- Heinlein, Robert A. and Spider Robinson.
Variable Star.
New York: Tor, 2006.
ISBN 0-7653-1312-X.
-
After the death of Virginia Heinlein in 2003, curators of the Heinlein
papers she had deeded to the
Heinlein Prize Trust discovered
notes for a “juvenile” novel which Heinlein had plotted in
1955 but never got around to writing. Through a somewhat
serendipitous process, Spider Robinson, who The New York Times
Book Review called “the new Robert Heinlein” in
1982 (when the original Robert Heinlein was still very much
on the scene—I met him in 1984, and his last novel was published
in 1987, the year before his death), was tapped to
“finish” the novel from the notes. To his horror (as
described in the afterword in this volume), Robinson discovered the
extant notes stopped in mid-sentence, in the middle of the story, with
no clue as to the ending Heinlein intended. Taking some comments
Heinlein made in a radio interview as the point of departure,
Robinson rose to the challenge, cranking in a plot twist worthy
of the Grandmaster.
Taking on a task like this is to expose oneself to carping
and criticism from purists, but to this Heinlein fan who reads
for the pleasure of it, Spider Robinson has acquitted himself
superbly here. He deftly blends events in recent decades into
the Future History timeline, and even hints at a plausible way
current events could lead to the rise of the Prophet. It is
a little disconcerting to encounter
Simpsons
allusions in a time line in which Leslie LeCroix of Harriman
Enterprises was the first to land on the Moon, but recurring
Heinlein themes are blended into the story line in such
a way that you're tempted to think that this is the way
Heinlein would have written such a book, were he still writing
today. The language and situations are substantially more
racy than the classic Heinlein juveniles, but not out of line
with Heinlein's novels of the 1970s and 80s.

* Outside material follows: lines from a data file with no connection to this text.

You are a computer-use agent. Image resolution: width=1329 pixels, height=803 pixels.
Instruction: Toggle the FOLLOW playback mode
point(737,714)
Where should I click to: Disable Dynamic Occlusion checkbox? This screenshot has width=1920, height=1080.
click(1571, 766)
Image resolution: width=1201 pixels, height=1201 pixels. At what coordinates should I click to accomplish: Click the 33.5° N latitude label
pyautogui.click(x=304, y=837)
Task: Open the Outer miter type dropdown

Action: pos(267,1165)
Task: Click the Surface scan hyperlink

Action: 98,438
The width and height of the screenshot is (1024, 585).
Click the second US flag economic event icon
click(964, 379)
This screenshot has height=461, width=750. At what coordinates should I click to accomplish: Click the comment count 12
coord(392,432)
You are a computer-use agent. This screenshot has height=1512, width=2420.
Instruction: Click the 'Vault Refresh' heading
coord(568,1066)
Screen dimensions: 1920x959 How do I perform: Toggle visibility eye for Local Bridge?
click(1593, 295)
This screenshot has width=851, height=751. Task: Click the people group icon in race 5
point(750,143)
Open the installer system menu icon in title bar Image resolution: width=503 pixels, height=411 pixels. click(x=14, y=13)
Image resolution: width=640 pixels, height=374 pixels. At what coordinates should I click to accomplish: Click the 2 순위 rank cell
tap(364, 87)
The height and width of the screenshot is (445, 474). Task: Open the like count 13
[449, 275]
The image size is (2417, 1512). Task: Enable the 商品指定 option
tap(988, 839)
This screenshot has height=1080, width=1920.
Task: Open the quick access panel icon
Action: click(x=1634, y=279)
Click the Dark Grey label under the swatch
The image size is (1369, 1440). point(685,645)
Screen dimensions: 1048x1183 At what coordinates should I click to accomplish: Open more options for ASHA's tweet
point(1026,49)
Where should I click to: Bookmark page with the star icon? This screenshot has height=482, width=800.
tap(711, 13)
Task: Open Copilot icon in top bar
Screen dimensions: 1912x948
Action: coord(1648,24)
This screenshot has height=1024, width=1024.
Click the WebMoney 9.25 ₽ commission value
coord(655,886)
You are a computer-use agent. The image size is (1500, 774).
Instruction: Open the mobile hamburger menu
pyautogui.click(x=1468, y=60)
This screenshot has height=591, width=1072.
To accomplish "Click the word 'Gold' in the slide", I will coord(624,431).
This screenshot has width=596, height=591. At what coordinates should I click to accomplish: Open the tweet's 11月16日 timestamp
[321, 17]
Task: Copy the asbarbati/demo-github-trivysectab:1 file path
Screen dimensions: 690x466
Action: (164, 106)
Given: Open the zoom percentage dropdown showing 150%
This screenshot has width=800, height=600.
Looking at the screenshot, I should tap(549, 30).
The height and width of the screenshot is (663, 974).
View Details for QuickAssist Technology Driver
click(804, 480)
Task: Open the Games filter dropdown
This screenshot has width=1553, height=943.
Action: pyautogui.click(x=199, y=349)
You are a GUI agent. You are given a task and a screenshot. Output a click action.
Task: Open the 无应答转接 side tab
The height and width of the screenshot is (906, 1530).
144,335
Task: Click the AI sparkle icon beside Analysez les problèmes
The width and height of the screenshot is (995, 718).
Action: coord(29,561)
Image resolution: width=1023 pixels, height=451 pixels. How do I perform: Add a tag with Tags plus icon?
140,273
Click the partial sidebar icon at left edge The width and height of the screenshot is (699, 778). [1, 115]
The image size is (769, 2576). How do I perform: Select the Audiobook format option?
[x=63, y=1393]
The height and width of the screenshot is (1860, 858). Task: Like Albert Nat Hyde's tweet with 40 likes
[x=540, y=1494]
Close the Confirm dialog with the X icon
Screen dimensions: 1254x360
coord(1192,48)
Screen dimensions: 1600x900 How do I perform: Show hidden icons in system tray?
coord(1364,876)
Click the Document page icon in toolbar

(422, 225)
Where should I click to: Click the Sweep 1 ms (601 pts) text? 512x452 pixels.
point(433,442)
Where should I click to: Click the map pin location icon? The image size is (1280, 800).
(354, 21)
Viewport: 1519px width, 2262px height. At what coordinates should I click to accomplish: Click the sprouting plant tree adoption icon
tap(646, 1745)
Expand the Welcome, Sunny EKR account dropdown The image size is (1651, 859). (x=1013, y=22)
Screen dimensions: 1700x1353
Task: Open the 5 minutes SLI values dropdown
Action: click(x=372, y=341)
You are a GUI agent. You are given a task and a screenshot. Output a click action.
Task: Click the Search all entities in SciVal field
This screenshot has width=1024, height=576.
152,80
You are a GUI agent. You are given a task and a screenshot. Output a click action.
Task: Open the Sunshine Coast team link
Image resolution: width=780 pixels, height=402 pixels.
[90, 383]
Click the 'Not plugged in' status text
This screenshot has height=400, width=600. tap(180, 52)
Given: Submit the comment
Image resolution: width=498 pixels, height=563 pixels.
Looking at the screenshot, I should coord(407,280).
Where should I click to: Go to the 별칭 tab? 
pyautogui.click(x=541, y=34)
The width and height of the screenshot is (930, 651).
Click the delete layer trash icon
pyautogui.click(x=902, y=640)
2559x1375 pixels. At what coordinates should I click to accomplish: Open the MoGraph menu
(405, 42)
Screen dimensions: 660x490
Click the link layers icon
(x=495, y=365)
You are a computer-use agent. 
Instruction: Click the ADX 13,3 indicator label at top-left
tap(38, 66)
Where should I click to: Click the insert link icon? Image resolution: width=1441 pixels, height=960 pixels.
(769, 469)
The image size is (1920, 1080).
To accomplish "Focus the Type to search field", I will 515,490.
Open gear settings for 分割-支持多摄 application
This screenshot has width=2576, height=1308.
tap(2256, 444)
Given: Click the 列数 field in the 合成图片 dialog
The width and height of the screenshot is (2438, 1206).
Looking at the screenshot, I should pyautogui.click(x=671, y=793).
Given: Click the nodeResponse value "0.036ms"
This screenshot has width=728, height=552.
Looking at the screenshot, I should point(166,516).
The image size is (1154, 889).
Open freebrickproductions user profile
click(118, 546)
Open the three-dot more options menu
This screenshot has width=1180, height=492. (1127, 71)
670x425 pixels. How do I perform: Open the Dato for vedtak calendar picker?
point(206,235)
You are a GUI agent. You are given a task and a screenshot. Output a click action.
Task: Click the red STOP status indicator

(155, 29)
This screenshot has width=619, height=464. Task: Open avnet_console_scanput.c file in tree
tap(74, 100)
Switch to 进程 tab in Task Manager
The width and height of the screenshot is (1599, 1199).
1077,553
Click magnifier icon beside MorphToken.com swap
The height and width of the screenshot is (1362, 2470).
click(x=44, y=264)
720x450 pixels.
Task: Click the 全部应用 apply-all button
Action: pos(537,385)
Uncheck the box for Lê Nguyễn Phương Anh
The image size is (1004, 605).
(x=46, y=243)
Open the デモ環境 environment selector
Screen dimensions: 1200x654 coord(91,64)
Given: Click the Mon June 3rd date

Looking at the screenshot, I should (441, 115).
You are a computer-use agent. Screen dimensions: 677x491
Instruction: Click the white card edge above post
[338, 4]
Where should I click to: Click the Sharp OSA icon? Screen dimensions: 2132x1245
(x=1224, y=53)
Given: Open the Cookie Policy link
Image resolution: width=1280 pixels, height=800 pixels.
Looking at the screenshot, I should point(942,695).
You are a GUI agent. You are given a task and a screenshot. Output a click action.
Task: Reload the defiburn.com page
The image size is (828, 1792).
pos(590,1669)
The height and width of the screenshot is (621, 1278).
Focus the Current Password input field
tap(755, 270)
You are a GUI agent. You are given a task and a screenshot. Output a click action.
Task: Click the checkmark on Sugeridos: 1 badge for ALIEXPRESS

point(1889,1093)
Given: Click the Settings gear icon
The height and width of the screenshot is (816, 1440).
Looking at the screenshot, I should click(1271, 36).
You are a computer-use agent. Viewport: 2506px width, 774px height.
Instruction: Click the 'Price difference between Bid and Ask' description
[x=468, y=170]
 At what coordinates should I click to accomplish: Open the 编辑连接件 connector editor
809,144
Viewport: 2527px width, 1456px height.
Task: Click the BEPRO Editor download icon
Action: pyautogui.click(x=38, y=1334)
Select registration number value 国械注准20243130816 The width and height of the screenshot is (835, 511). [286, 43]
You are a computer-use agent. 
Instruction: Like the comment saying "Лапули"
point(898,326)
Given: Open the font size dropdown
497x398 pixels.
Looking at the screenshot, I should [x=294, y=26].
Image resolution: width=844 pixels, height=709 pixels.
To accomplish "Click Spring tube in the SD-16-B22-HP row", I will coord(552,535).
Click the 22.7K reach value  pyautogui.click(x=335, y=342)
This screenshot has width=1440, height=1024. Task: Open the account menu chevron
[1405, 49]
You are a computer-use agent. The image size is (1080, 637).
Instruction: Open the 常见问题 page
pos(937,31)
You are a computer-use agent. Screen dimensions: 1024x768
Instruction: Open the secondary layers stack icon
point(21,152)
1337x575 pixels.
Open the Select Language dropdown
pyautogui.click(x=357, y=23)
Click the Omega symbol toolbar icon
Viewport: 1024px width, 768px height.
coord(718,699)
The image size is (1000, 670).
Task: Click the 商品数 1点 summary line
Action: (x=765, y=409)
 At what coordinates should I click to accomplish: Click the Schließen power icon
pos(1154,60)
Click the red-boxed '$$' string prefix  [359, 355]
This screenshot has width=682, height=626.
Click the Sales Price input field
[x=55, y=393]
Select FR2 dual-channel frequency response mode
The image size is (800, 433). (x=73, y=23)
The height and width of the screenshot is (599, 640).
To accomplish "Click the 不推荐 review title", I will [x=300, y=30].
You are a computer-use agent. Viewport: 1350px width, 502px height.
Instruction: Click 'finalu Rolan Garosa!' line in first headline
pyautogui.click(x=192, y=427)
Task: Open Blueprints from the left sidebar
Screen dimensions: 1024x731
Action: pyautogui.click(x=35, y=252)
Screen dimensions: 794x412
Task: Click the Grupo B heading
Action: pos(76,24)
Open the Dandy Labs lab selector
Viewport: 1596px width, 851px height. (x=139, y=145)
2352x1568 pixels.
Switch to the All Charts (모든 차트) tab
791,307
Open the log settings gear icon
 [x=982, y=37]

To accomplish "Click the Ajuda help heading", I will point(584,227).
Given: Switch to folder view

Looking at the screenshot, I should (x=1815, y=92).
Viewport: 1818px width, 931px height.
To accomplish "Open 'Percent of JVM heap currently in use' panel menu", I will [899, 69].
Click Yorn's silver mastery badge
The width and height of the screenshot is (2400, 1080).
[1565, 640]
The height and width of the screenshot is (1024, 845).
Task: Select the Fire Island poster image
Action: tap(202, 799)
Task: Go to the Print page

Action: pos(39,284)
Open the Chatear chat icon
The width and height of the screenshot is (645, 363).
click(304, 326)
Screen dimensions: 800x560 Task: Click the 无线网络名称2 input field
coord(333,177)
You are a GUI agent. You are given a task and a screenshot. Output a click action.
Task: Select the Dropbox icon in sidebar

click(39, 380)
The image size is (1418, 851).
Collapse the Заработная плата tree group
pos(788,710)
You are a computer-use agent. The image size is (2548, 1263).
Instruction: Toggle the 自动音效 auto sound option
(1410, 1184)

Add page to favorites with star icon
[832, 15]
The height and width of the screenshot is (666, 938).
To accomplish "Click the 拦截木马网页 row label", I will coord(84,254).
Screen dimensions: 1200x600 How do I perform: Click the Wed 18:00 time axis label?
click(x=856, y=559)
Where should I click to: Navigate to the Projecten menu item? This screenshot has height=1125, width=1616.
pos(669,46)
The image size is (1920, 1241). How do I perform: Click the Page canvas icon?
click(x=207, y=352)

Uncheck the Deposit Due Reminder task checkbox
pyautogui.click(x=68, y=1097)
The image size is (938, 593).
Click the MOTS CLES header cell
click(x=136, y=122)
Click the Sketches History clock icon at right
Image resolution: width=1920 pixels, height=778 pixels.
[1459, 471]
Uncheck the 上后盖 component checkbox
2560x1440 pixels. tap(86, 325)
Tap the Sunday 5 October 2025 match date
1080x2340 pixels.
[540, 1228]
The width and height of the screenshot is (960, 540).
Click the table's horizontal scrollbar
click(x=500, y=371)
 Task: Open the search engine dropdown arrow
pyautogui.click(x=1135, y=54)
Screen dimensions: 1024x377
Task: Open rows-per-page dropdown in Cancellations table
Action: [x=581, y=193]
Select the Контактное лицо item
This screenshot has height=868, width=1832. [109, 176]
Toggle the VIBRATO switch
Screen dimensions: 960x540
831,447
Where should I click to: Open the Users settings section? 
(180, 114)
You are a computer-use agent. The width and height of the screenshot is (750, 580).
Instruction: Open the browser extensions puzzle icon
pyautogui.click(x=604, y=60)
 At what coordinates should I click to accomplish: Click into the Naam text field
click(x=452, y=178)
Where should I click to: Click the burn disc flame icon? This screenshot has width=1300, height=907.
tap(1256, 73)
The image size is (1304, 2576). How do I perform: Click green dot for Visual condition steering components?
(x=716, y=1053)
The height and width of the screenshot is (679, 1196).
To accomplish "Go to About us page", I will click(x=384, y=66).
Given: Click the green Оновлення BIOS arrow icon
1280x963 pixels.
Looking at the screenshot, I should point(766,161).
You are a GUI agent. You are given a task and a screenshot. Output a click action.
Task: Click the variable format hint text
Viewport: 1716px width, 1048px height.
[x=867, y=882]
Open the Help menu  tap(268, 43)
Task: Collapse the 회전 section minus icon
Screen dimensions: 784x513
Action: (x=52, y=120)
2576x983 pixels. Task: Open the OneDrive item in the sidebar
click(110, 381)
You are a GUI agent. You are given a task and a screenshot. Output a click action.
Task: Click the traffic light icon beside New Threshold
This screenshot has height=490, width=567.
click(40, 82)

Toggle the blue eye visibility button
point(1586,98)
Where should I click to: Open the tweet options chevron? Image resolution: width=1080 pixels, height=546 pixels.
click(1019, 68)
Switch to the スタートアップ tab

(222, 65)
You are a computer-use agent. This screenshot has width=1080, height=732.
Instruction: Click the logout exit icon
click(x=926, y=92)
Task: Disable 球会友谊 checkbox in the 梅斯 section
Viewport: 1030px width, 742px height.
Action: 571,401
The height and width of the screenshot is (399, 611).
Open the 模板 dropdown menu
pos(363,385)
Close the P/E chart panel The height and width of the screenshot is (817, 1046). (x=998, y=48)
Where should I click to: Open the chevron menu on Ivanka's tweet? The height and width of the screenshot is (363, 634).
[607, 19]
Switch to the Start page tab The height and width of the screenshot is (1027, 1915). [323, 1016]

Sigh…aren't there any adults on the
editorial staff at Tor? First they let three misspellings of
Asimov's character Hari Seldon slip through in Orson Scott
Card's Empire,
and now the very first time the Prophet appears
on p. 186, his first name is missing the final “h;”, and
on p. 310 the title of Heinlein's first juvenile,
Rocket Ship Galileo is
given as “Rocketship Galileo”. Readers intrigued
by the saxophone references in the novel may wish to check out
The Devil's Horn, which
discusses, among many other things, the possible connection between
“circular breathing” and the mortality rate of
saxophonists (and I always just thought it was that “cool
kills”).
As you're reading this novel, you may find yourself somewhere
around two hundred pages in, looking at the rapidly dwindling
hundred-odd pages to go, and wondering is anything ever
going to happen? Keep turning those pages—you
will not be disappointed. Nor, I think, would Heinlein,
wherever he is, regarding this realisation of his vision
half a century after he consigned it to a file drawer.